Qualitative and quantitative assessment of C3-receptor reactivities on lymphoid and phagocytic cells.

Abstract

Highly purified human C3, free of C5 and beta 1H, was used to prepare EAC14oxy23b, EAC14oxy23b' (C3b cells treated with purified C3bINA and beta 1H) and EAC14oxy23d (C3b' cells treated with trypsin). These intermediates were used to assess by rosette formation C3-receptor activity on various cells.
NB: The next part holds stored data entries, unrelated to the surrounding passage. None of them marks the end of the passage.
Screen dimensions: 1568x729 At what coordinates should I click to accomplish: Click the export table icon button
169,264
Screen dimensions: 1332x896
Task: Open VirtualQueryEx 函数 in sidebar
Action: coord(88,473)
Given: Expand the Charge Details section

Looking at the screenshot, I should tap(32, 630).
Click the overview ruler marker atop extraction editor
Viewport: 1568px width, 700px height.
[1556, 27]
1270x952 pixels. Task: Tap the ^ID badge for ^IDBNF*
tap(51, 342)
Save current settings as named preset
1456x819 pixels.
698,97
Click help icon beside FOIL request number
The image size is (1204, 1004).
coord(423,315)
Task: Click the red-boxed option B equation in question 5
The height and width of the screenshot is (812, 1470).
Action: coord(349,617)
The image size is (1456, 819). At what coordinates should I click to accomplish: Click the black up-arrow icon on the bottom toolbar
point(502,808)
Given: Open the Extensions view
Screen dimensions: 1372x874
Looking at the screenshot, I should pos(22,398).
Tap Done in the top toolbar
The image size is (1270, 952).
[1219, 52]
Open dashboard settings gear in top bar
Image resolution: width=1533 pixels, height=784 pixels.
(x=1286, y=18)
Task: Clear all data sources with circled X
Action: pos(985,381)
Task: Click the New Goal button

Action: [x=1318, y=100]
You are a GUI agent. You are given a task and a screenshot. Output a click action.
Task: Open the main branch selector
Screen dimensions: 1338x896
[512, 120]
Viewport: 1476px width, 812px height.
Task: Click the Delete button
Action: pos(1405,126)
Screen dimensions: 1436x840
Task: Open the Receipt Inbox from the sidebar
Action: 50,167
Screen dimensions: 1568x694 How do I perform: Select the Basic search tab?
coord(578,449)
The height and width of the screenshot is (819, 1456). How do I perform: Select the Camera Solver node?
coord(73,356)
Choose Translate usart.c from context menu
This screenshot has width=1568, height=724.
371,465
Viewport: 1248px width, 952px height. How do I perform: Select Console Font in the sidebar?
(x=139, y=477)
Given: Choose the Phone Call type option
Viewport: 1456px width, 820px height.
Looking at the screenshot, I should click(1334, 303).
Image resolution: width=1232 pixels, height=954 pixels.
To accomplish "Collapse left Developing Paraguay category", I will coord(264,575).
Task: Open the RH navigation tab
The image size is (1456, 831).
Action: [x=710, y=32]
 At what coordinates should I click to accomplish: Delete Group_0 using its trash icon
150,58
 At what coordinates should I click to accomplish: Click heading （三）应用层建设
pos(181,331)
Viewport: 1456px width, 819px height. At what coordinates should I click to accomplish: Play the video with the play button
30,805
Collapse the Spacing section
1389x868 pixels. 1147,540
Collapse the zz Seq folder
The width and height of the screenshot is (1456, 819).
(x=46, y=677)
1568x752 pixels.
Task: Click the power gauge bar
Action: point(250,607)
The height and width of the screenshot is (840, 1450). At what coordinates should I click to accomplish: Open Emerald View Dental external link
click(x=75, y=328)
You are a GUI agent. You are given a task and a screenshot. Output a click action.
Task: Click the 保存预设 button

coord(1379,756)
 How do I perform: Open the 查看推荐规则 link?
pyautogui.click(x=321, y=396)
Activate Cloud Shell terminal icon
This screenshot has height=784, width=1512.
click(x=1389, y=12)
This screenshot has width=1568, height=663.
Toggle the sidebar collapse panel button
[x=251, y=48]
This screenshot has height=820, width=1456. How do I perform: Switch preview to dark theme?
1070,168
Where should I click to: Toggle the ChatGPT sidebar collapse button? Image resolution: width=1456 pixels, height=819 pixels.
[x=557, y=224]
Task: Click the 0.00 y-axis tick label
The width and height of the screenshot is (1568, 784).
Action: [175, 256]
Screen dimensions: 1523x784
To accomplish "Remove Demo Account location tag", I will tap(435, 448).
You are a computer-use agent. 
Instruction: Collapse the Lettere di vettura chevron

The number of cell-bound C3 per C3b, C3b', and C3d cell was quantified by applying 14C-formaldehyde-labeled C3. Human PBL reacted to about the same degree with C3b, C3b', and C3d cells, whereas monocyte-free PBL enriched for B cells interacted preferentially with the C3b' and the C3d cells; human tonsil lymphocytes behaved similarly. The reaction of Raji cells was clearly assessable with C3b cells and was accelerated with C3b' and C3d cells. Daudi cells reacted with C3b' and C3d cells only, in comparison to Raji cells with a much lower activity. Human granulocytes reacted equally well with C3b and C3b' cells, but towards C3d cells they were almost unreactive. Human monocytes formed rosettes with C3b cells, and at a lower level, rosettes with C3b' cells. C3d cells were unreactive. Similar reaction patterns were obtained with guinea pig leukocytes, whereas mouse leukocytes were totally different, since peritoneal macrophages only formed rosettes with human C3b' cells.